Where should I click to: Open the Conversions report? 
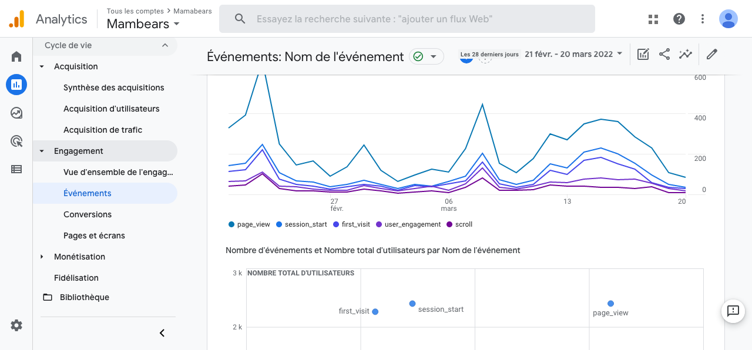88,214
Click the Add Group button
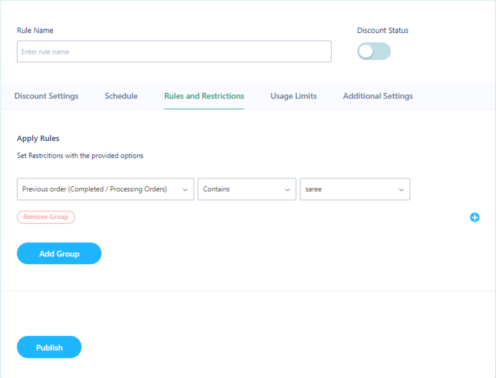The height and width of the screenshot is (378, 496). 59,254
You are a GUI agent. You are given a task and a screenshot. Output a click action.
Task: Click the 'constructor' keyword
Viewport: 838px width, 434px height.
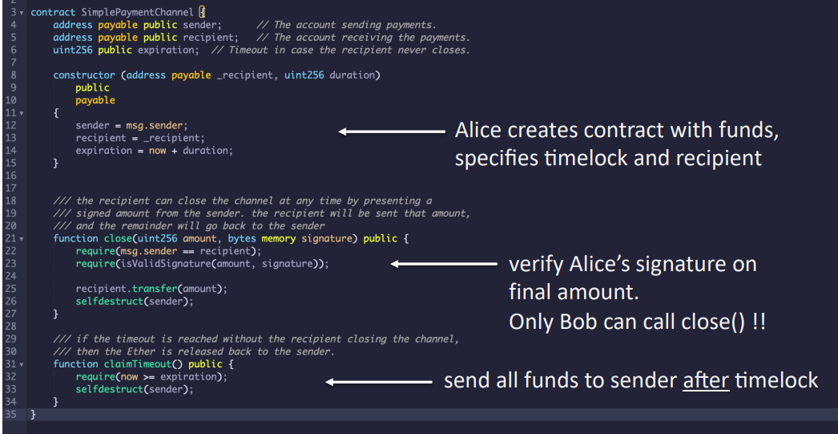tap(84, 75)
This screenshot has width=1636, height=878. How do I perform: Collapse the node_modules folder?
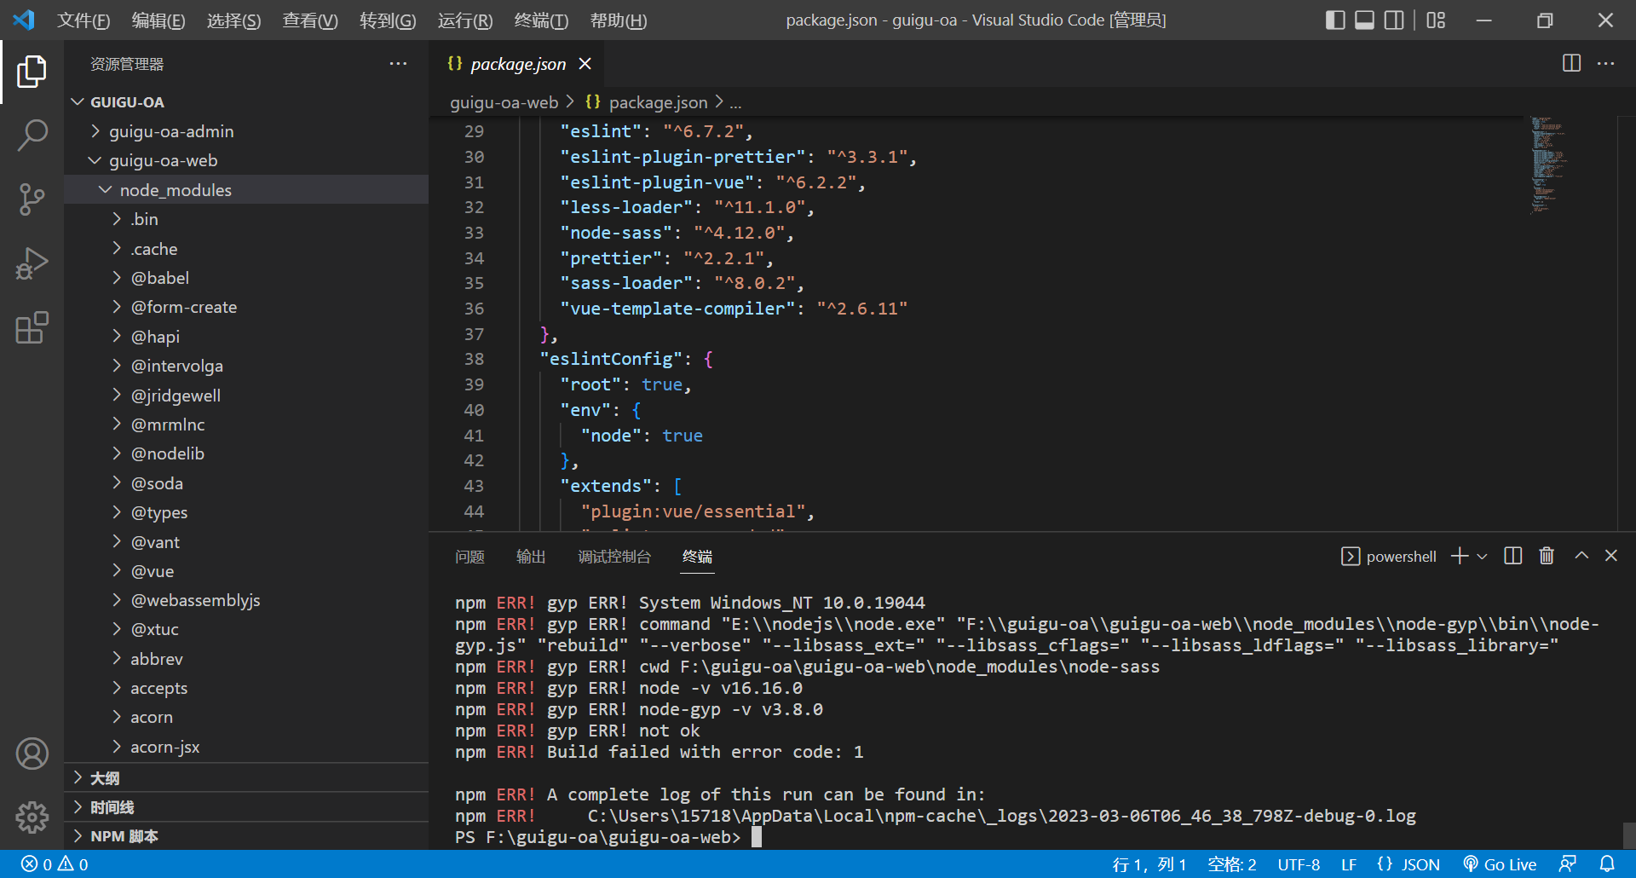pos(175,190)
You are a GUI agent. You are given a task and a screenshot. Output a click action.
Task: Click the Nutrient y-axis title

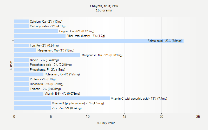point(11,65)
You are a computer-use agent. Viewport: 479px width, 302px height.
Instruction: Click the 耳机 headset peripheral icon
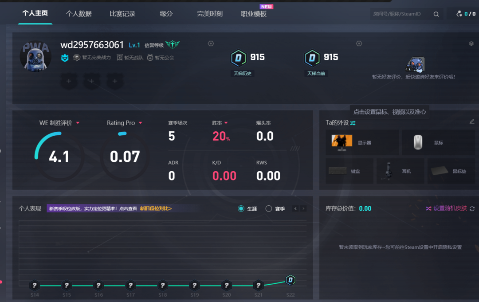tap(389, 171)
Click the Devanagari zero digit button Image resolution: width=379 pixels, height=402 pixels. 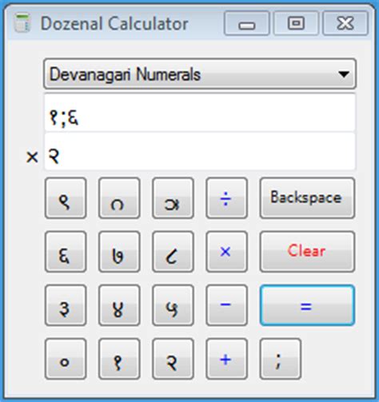[x=66, y=359]
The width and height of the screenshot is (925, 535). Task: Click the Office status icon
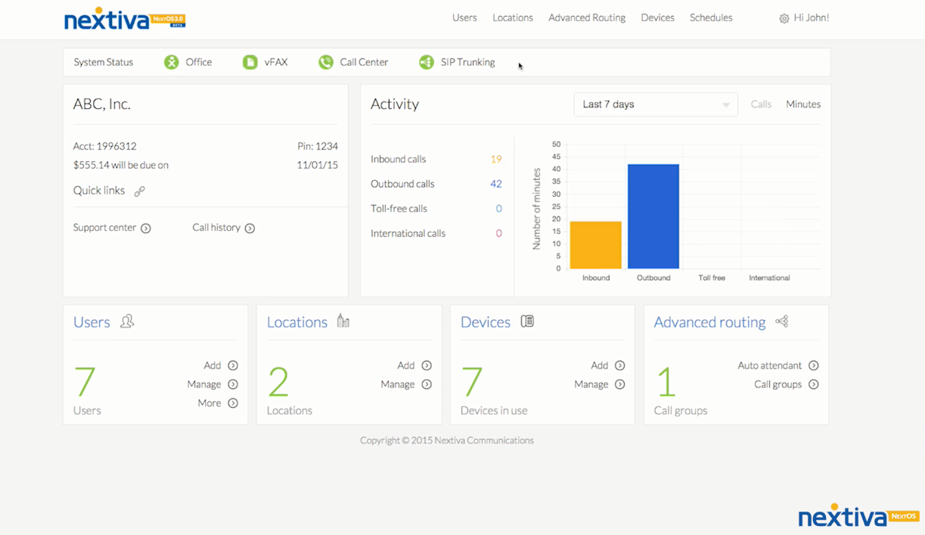tap(172, 62)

• **Requirement**
Take the line that contains "The width and" and every line after it up to the end of the records above, and restate them exactly, without the pictures.

• **Reply to the task**
The width and height of the screenshot is (925, 535). Task: Click the Office status icon
tap(172, 62)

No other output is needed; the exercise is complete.